Voraussetzung: Überprüfung durch Schornsteinfeger:in und Ersatz für Gasfeuerungsanlage

Voraussetzung ist, dass sie technisch noch einsatzbereit sind, von einer Schornsteinfegerin oder einem Schornsteinfeger überprüft wurden und eine vorhandene Gasfeuerungsanlage dadurch ganz oder teilweise ersetzt wird.

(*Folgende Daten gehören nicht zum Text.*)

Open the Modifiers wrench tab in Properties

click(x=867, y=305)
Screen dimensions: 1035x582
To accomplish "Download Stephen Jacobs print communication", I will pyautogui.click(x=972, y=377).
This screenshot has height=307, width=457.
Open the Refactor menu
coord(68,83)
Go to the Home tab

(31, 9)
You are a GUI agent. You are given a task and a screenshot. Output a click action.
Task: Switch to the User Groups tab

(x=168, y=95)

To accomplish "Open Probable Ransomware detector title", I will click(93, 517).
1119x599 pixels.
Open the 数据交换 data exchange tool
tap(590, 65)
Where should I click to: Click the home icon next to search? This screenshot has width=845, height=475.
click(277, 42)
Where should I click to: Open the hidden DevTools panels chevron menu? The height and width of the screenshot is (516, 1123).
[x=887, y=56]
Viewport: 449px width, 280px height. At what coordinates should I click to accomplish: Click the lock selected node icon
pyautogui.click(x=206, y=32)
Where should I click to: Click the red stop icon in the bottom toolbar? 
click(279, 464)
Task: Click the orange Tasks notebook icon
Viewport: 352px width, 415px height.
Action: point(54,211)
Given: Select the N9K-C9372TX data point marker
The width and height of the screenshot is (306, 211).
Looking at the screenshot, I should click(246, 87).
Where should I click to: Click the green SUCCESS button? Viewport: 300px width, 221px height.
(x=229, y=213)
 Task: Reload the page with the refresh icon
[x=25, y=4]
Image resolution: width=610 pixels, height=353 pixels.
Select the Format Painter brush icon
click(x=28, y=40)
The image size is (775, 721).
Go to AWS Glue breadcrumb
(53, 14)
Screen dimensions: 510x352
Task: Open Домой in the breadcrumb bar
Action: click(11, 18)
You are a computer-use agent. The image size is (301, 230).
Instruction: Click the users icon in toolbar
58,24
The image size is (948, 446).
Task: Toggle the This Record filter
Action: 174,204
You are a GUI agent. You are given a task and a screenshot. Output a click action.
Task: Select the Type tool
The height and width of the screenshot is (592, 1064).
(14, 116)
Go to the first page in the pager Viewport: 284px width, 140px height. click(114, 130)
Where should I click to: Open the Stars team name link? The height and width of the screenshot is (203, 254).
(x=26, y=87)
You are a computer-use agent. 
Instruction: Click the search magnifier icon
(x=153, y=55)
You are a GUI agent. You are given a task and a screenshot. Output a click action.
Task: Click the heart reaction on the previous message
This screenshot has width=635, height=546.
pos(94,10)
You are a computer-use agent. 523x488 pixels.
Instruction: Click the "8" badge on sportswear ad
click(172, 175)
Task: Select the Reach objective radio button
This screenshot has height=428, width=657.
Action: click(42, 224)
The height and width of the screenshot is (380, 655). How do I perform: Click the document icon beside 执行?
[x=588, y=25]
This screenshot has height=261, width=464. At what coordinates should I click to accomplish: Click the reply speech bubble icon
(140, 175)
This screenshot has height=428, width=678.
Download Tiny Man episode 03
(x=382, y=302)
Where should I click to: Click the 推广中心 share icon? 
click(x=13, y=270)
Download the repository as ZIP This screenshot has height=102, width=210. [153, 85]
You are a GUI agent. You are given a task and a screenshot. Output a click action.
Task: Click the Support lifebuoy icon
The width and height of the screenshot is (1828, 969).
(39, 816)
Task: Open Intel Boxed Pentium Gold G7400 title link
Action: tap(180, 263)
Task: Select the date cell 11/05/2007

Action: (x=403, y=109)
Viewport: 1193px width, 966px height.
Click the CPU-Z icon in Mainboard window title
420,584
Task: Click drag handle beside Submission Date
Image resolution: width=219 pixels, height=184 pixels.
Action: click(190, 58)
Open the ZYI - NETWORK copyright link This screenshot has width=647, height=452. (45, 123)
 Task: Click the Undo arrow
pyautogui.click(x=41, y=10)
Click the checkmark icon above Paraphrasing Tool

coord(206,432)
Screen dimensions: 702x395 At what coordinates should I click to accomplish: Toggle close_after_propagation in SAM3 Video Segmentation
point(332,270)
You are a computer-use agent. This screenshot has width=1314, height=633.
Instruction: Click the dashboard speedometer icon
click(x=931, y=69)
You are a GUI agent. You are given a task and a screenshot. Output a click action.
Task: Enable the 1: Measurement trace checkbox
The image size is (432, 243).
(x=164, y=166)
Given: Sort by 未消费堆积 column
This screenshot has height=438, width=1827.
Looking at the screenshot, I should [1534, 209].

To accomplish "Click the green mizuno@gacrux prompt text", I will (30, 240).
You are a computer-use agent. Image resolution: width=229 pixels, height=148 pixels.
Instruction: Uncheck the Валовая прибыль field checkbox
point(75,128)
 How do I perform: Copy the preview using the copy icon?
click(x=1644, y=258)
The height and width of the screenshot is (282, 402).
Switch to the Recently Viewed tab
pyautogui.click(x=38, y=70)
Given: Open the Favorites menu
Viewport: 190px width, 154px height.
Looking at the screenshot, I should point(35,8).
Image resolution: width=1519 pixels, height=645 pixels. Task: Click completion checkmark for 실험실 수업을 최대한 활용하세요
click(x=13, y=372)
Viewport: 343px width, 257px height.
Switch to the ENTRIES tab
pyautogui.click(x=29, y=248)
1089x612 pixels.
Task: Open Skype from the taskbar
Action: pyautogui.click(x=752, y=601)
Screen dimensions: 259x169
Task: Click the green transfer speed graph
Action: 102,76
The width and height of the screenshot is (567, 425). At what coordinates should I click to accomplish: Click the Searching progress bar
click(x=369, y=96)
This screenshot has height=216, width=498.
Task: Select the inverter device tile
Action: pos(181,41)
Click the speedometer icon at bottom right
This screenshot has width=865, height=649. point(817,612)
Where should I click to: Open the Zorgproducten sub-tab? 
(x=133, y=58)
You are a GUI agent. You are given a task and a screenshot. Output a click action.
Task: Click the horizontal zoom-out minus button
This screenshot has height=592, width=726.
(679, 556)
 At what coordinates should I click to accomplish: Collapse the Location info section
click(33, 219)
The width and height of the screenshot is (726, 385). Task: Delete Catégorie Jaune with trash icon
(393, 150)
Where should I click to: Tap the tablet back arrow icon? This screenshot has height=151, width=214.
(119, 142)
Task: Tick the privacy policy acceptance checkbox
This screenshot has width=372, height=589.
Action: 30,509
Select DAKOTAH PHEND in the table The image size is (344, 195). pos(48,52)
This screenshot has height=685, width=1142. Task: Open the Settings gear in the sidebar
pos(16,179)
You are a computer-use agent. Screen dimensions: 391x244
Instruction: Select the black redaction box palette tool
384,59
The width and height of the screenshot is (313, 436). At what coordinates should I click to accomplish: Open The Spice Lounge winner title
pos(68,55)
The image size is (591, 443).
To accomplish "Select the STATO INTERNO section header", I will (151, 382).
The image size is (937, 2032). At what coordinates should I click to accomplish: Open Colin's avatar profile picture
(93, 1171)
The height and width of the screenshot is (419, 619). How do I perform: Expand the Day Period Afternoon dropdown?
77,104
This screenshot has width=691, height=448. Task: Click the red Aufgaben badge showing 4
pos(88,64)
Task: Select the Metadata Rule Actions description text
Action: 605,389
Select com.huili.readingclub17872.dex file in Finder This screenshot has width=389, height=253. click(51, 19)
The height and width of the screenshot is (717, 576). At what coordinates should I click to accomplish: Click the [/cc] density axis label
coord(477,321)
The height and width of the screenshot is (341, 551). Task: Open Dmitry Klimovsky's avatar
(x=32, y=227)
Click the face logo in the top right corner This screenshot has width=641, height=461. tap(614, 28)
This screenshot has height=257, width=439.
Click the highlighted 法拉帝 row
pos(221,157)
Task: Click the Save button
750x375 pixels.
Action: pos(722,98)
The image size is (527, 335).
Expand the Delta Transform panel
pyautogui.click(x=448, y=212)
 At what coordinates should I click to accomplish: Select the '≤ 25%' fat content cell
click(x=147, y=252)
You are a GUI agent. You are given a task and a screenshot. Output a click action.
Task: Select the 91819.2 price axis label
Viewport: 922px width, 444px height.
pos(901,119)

„Wir sind auf einem sehr guten Weg beim Gassparen. Gleichzeitig sollten wir die Möglichkeiten, die einfach umzusetzen sind, nutzen, um auch im privaten Bereich Alternativen zum Gas länger nutzbar zu halten“, kommentierte der Umwelt- und Energieminister Olaf Lies den Erlass aus seinem Haus.

Anlagen müssen in technisch gutem Zustand sein

Die Anlagen müssten dabei einem technisch guten Zustand sein, was durch eine Überprüfung gesichert werden könnte. Eine entsprechende Überprüfung sei durch den bevollmächtigten Bezirksschornsteinfeger möglich.

Lies: „Diese zeitlich begrenzte Ausnahmemöglichkeit gibt gerade privaten Haushalten die Möglichkeit, Geldbeutel und Gasspeicher zu schonen. Die Möglichkeit, die die Verordnung hier eröffnet, wollen wir in Niedersachsen nutzen.“

Antrag ist bei den Immissionsschutzbehörden zu stellen

Die Ausnahmen können ab sofort bei den unteren Immissionsschutzbehörden (Landkreisen, kreisfreien Städten und großen selbständigen Städten) beantragt werden.

Hintergrund: Heizen mit Holz – Schaden für Klima und Mitmenschen

Heizen mit Holz ist angeblich klimaneutral – und damit deutlich besser als mit Öl, Gas oder Kohle. Aber das sehen Umweltbundesamt und NABU anders – und nicht nur sie.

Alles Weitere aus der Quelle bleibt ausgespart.